start

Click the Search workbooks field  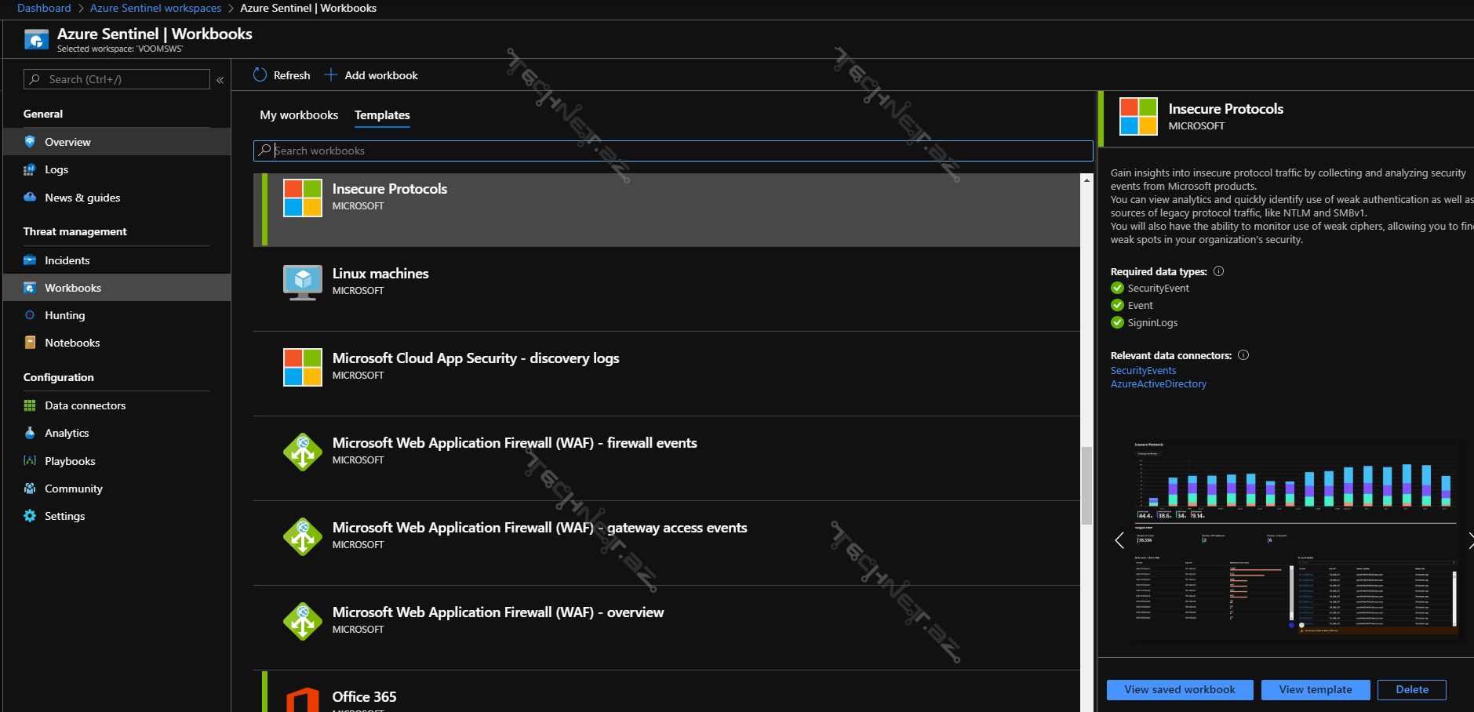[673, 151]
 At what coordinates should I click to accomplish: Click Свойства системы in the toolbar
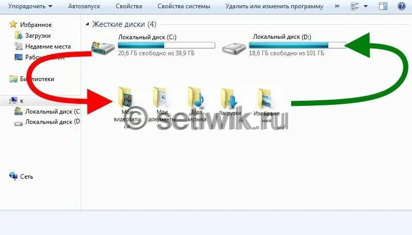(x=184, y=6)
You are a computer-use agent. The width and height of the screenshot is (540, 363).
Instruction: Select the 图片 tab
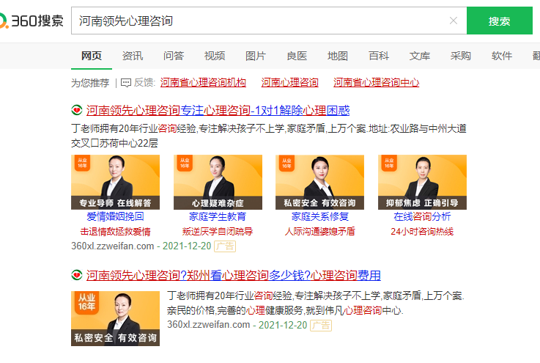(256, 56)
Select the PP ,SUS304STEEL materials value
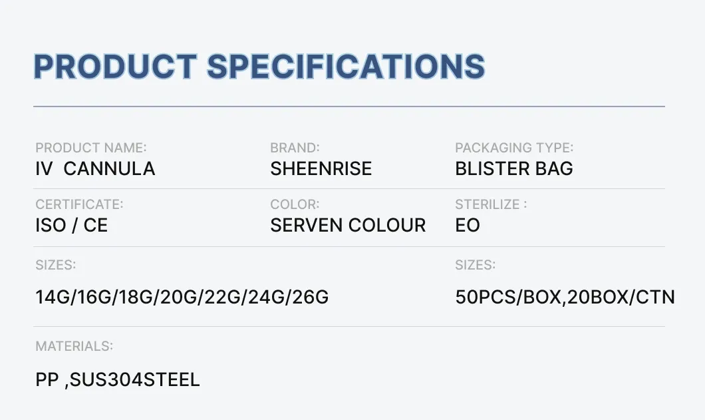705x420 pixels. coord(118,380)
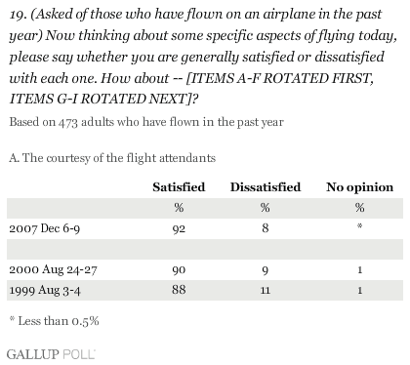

end

DIRECTIVE »
Repeat word for word the stretch from the line containing "You are a computer-use" through the last line, leaving the pictures out.

IN RESPONSE »
You are a computer-use agent. The width and height of the screenshot is (540, 363).
Instruction: Select the 图片 tab
(256, 56)
Select the PP ,SUS304STEEL materials value
705x420 pixels. coord(118,380)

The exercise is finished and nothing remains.